There were more than 300 candidates for this year’s prize, nominated by leaders of national assemblies, academic institutions and qualified organizations around the world. A total of 211 of those nominated were people, while 107 were organizations.

The deadline for nominations last winter came before the Corona crisis gripped the world, with all the disruption and tragedy it has caused since. Infection control measures have also disrupted how the Norwegian Nobel Committee operates and how it will actually award the prize at a ceremony that’s always held on the December 10th anniversary of benefactor Alfred Nobel’s death.

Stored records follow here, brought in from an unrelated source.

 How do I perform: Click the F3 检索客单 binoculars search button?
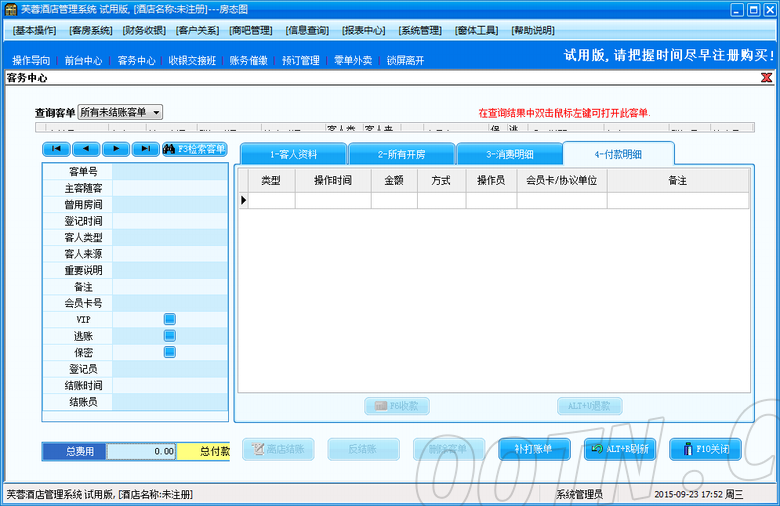coord(195,149)
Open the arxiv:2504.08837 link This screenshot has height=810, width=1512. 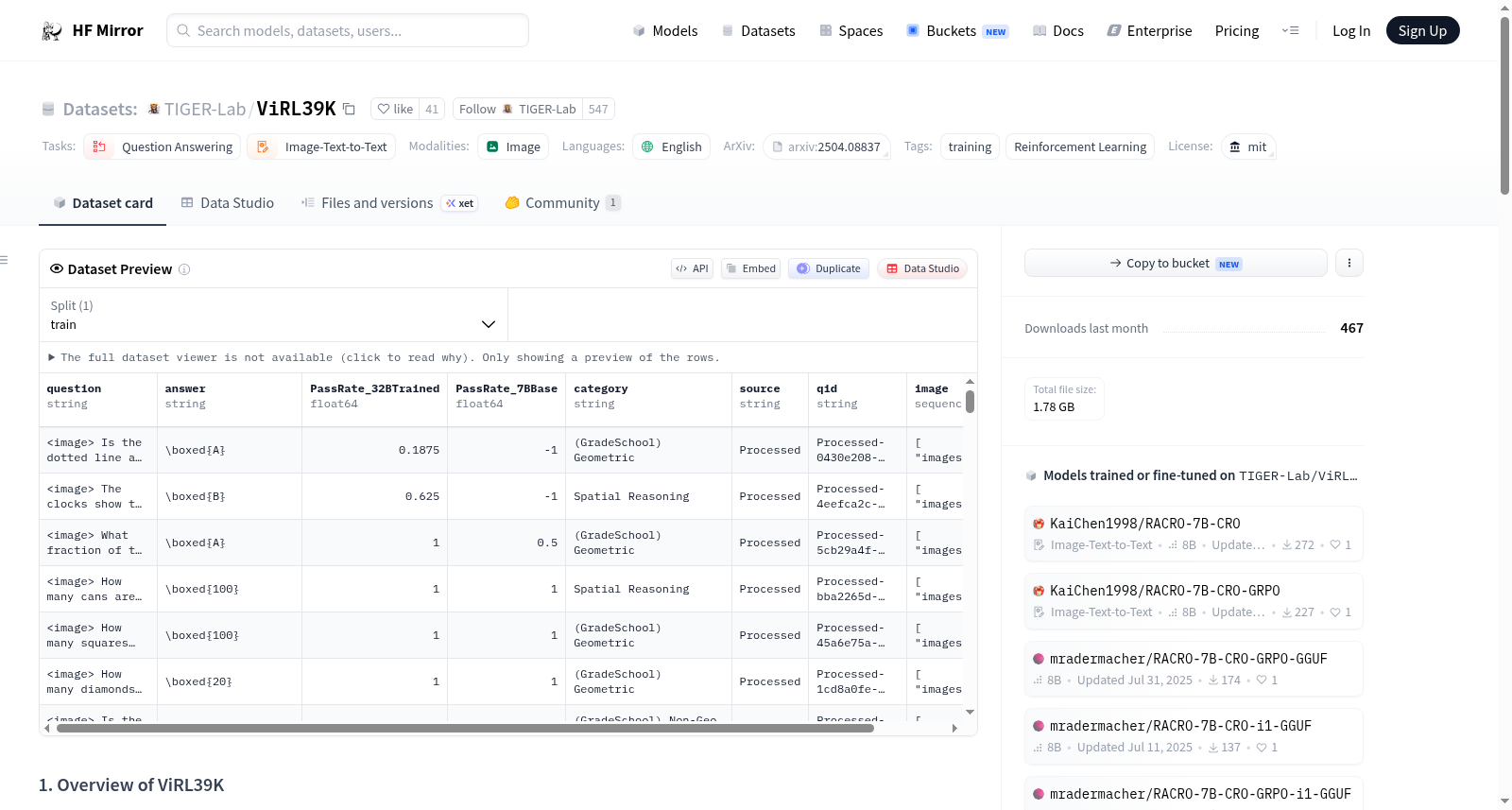tap(827, 146)
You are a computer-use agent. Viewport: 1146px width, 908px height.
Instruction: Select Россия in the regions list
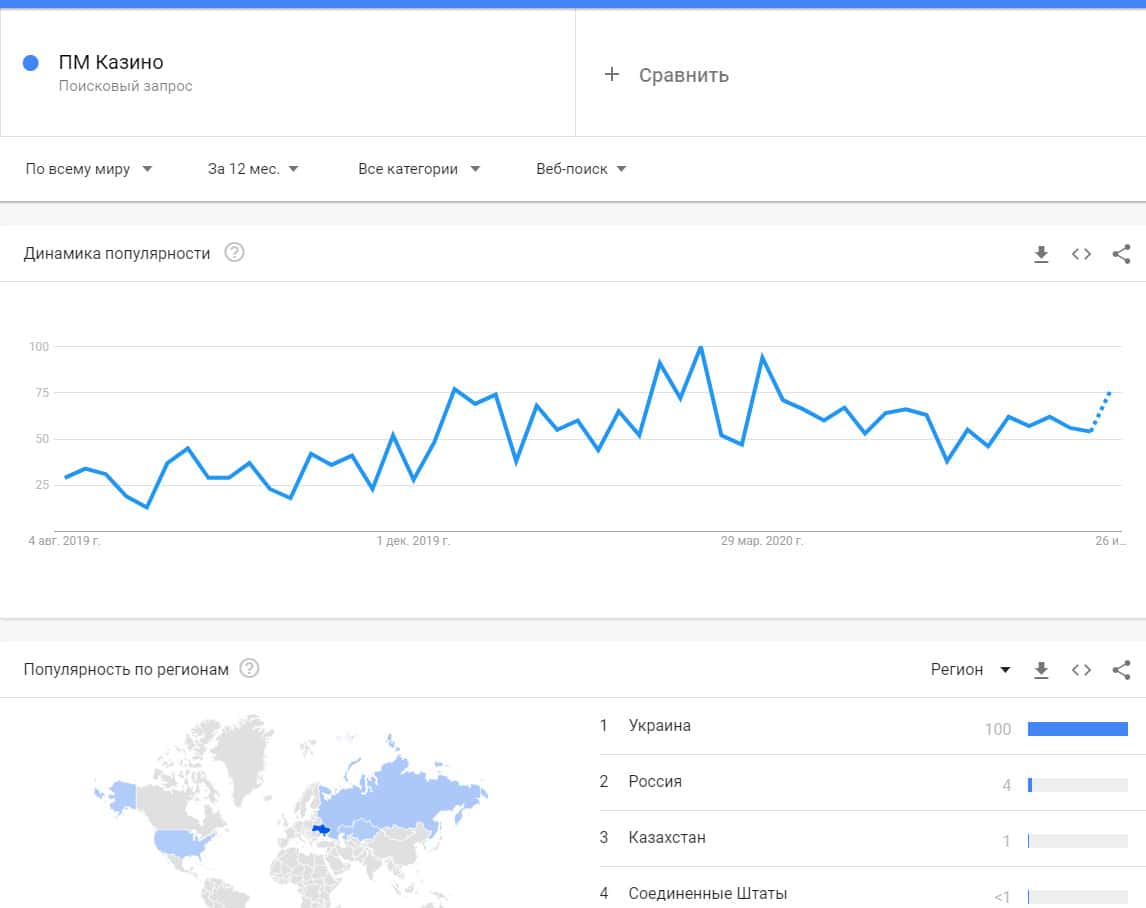click(655, 782)
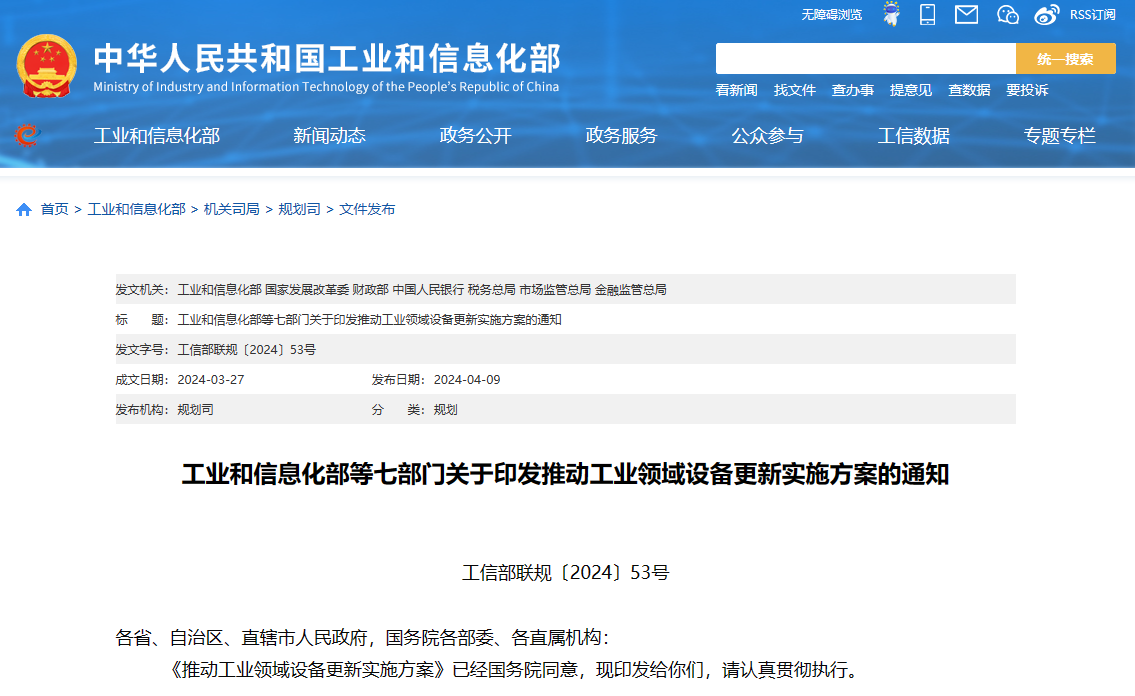Screen dimensions: 1135x696
Task: Click the envelope mail icon
Action: [966, 14]
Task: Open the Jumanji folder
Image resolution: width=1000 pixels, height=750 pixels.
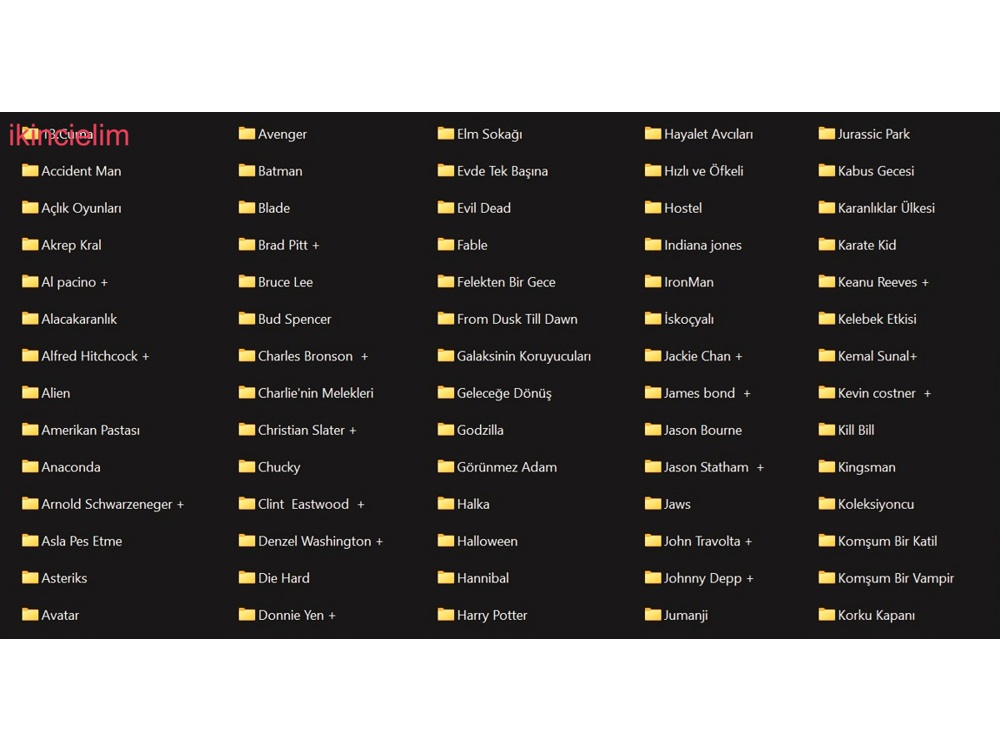Action: point(685,615)
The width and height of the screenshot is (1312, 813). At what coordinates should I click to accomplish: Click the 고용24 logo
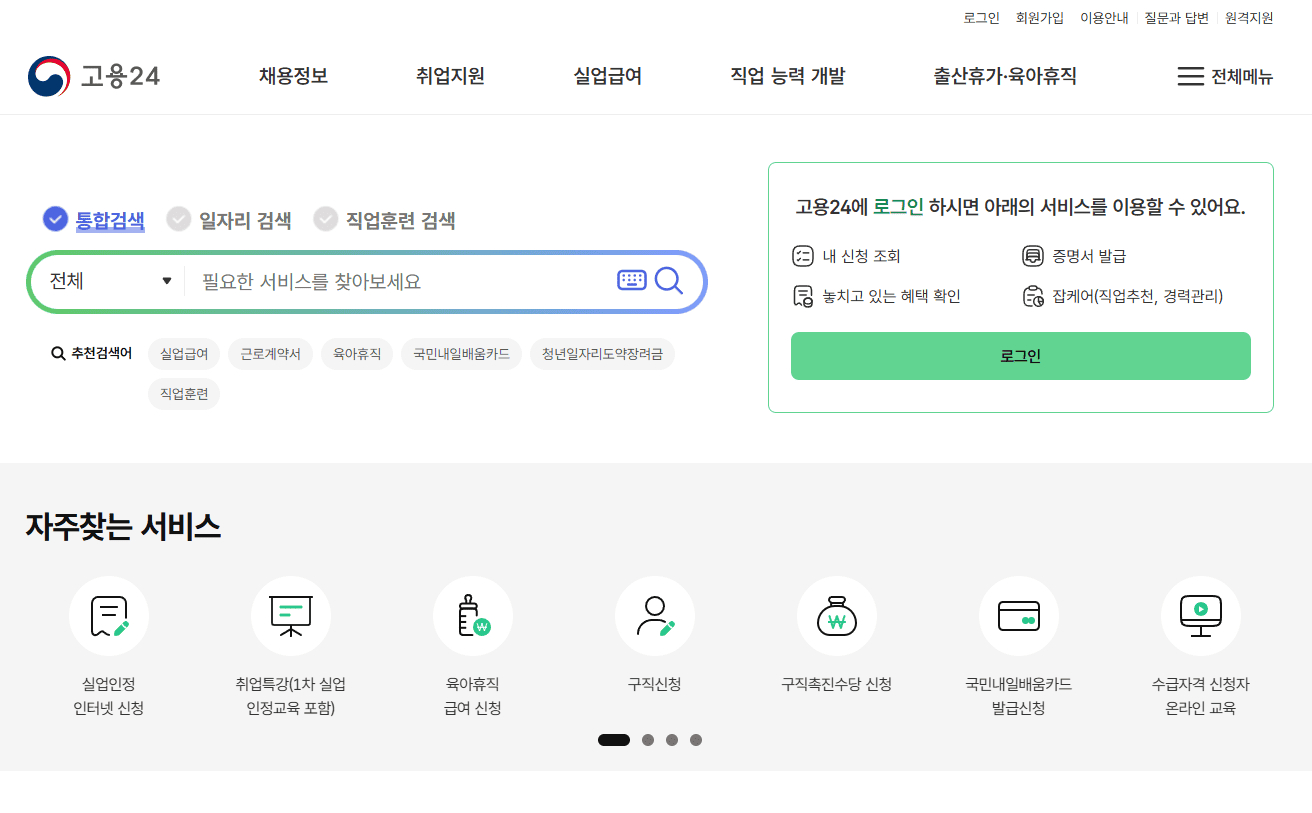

The committee has already announced how the ceremony will be dramatically scaled down this year and moved from the large and mural-covered lobby of the Oslo City Hall back to the smaller and historic auditorium at the University of Oslo’s downtown campus. Called the Aula, it’s where former Nobel Laureates like Martin Luther King and the Dalai Lama received their prizes, and it’s also richly decorated with murals painted by famed Norwegian artist Edvard Munch.